What a performance. On Thursday, the 10th hole at Riviera
Country Club wore a beret and wondered, in a boozy voice, if "ze
golfair" would be interested in some stimulating postcards. On
Friday, the 10th played the teenager with rolled-up sleeves who
offered you a cigarette when you were 11. On Saturday, the 10th
put on a striped jacket and stood outside a tent extolling the
charms of Little Egypt. And on Sunday, when the PGA Championship
was ripe for the taking, the 10th wore a trench coat and tried
to entice the big hitters with promises of a nuclear device.

Was anyone surprised? Since it was conceived in the 1920s by
amateur course designer George Thomas, Riviera's par-4 10th hole
has been golf's most notorious tempter. From the back of the
championship tee to the middle of the green, it measures 315
yards, making it reachable in one shot by many pros. And if you
drive the green of a par-4, as any competent Siren will tell
you, you'll be putting for eagle.

Of course, just as most securities dealers don't dwell on the
downside of their products, the 10th doesn't like to talk about
bogeys and double bogeys. Last week's field made only one eagle
at the little hole--Fuzzy Zoeller did it on Sunday--against five
double bogeys and one "other."

A hole that diabolical always draws attention, and it was no
shock on Thursday to find golf architect Robert Trent Jones Jr.
lurking in the 10th's kikuyu-grass rough. "It's an interesting
hole," said Jones. "You have to hold on to your hubris. A
tactician like Jack Nicklaus would probably never go for it,
while a Luftwaffe player like John Daly would probably always go
for it."

It's not just the urging of spectators that makes a player reach
for his driver on number 10. From the tee, the wide fairway
seems crowded with a series of steep-faced bunkers, with each
crown of sand lining up in a way that distorts distance
perception. A clear channel of fairway, however, suggests a
route between the two most distant fairway bunkers to the
unprotected left side of the green.

Most players shun the bait and play a long iron or four-wood
short of the left fairway bunker. This leaves a 60- to 100-yard
wedge shot straight up the extremely shallow green. But using an
iron off the tee does not eliminate number 10's terrors, because
any position from the center of the fairway to the right rough
forces the golfer to play over a deep greenside bunker to a
green that slopes away and left. In Thursday's first round,
Zoeller made bogey from the right side of the fairway when his
high wedge shot bounded over the green into the thick collar
grass, a mere 12 feet behind the hole. Sandy Lyle, on the other
hand, hit a driver off the tee and made birdie with what he
called "an unbelievable 40-yard chip shot" to eight feet from
the right rough.

Others who gambled were not so fortunate. Davis Love III was one
over par and worried about missing the cut when he reached the
10th on Thursday. Trying to drive the green, he hooked instead
into a downhill lie behind a grove of date palms and
red-blossomed coral trees. Love saved par, but he shuffled off
the green with his cheeks puffed out and his eyes glazed; he
didn't survive the cut. Even less successful with the bold
stroke was Phil Mickelson, who on Friday drove into the bunker
that fronts the green, took two shots to escape and wound up
with a 7.

You would think such a capricious hole would have few friends,
but you would be wrong. "It's my alltime favorite drivable
par-4," Nicklaus said on Wednesday. Former U.S. Open champion
Tom Kite, while conceding that the 10th was not as formidable as
usual because Riviera's greens were soft, agreed. "Man, that
hole is hard," he said. "I can remember when you'd hit that
green with a wedge and the ball would release 20 feet."

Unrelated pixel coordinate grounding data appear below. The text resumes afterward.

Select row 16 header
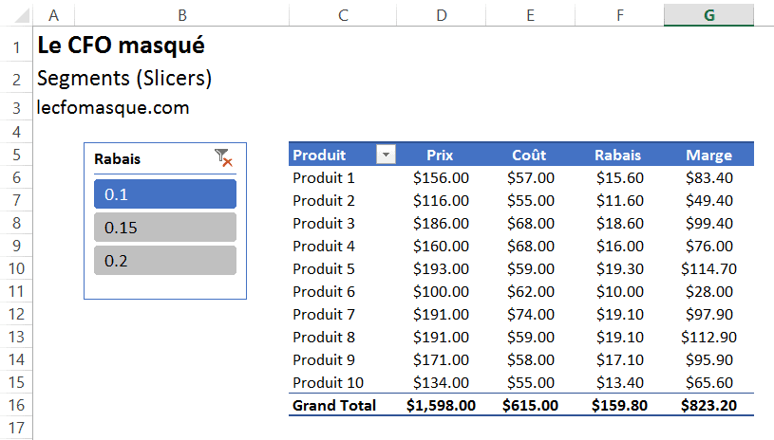Screen dimensions: 774x440 [16, 405]
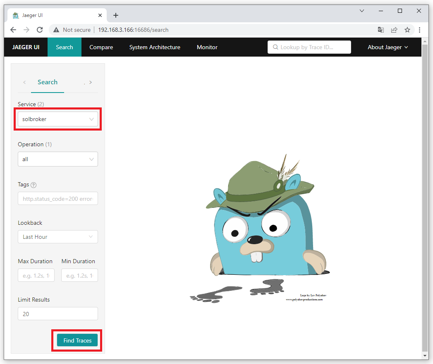Expand the About Jaeger menu
Viewport: 433px width, 364px height.
point(388,47)
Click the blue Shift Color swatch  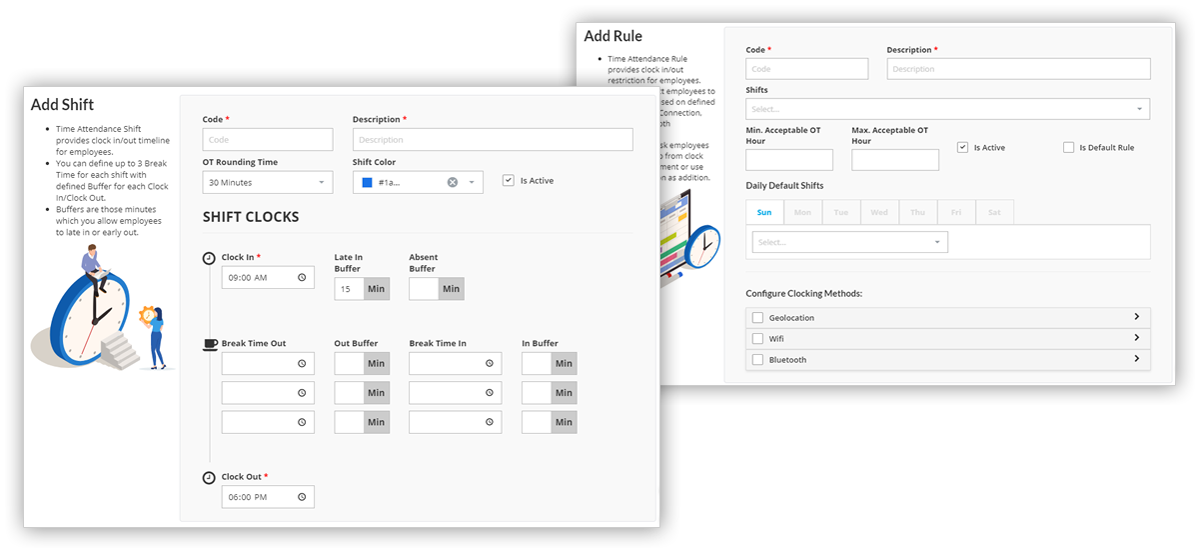click(368, 182)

If Riviera's number 10 is the most popular drivable par-4, it is
by no means the prototype. The classic Scottish courses have
par-4s that can be reached in one by modern golfers. The
355-yard 8th hole at Cypress Point also has its admirers--and
victims. Short par-4s fell out of favor in the 1950s when
clients began asking for 7,000-yard layouts; but now designers
are stretching a par-5 or two to squeeze in a reachable 4. "I
love 'em," says Jones, who put a drivable par-4 on his Coto de
Caza North course in Orange County, Calif. "They're good rhythm
changers; the big hitters have to think carefully about the risk."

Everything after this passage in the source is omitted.